Care for children and young people with epilepsy in the UK getting better, reveals latest audit

Findings from Round 2 of the Epilepsy12 national audit of epilepsy care for children and young people reveal some significant improvements including the number of Children's Epilepsy Specialist Nurses and the number of Specialist Epilepsy Clinics and transition services, but concerns remain about the gaps and variations in care across geographical regions.

Prompted by the British Paediatric Neurology Association (BPNA), led by the Royal College of Paediatrics and Child Health (RCPCH), the National Report of Round 2 of the Epilepsy12 Audit, launched 26 November, examines the change in provision of healthcare for children and young people with suspected epileptic seizures against 12 indicators. The audit is commissioned by the Healthcare Quality Improvement Partnership (HQIP) and Healthcare Improvement Scotland (HIS) and forms part of the National Clinical Audit Programme*.

The audit, which is the single largest assessment of children and young people's epilepsy care in the UK, shows improvements from Round 1 of Epilepsy12 , conducted in 2012, in a number of areas, including:

• More than two thirds (68%) of units report having a local children's Epilepsy Specialist Nurse (ESN), compared to just over half (53%) in the first audit
• More children newly diagnosed with epilepsy received input from a paediatrician with expertise in epilepsy (87% in this audit compared to 79% in the first audit)
• There has been a significant expansion in epilepsy clinics, with 2 in every 3 units (66%) reporting the availability of a weekly clinic, compared to 58% in the previous audit

The Epilepsy12 project group, comprising clinical experts and representatives from leading charities Epilepsy Action, Epilepsy Scotland and Young Epilepsy, says that whilst improvements are notable, there is much more to be done to make sure progress is maintained and required standards become universal.

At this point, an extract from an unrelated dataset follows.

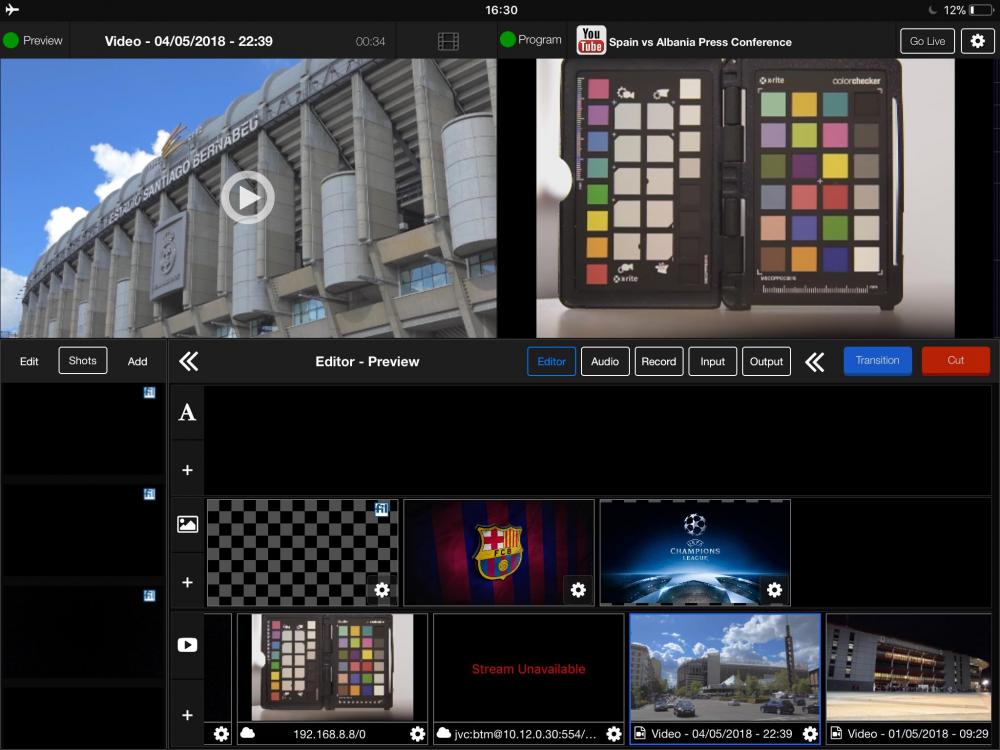Click the YouTube icon in Program header
This screenshot has width=1000, height=750.
[x=591, y=41]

The report makes a number of recommendations, including:

• All services managing children with epilepsies should ensure that they have at least one consultant paediatrician properly trained in epilepsy
• The 60 remaining services without an Epilepsy Specialist Nurse (ESN) should urgently create new posts to provide essential care
• Better access is needed to paediatric neurologists for children with more complex epilepsy

Mum of two, Sarah Hedges from Dorchester, is supporting the findings of the report and the call for more paediatric epilepsy specialist nurses across the UK.

Sarah's daughter Eleanor, 8, began having seizures from birth and was diagnosed with epilepsy when she was one. Her seizures are difficult to control and can be severe. Eleanor does have access to an epilepsy specialist nurse but not locally, and the family has to travel for two hours if they want to see her. Sarah feels that this is too far and that Eleanor would benefit from being able to access a nurse closer to home.

Sarah said:

"Eleanor's epilepsy is complex and severe. It's a scary condition to deal with at times and Eleanor has been in intensive care twice as a result of her seizures.

"We do have access to specialist health professionals, including a nurse, but not nearby. When we have questions or concerns about Eleanor, her seizures, or medication we contact our nurse by telephone or email. Our nurse is a great help but if we needed to see her we would have to travel to Southampton. This can be difficult, especially as Eleanor's seizures are unpredictable.

"We really value the advice and support our nurse gives us but it would be so much easier to have someone to turn to locally. Naturally, we worry about Eleanor and we really need the support of specialist health professionals close to home who understand her epilepsy and the impact it has on her life."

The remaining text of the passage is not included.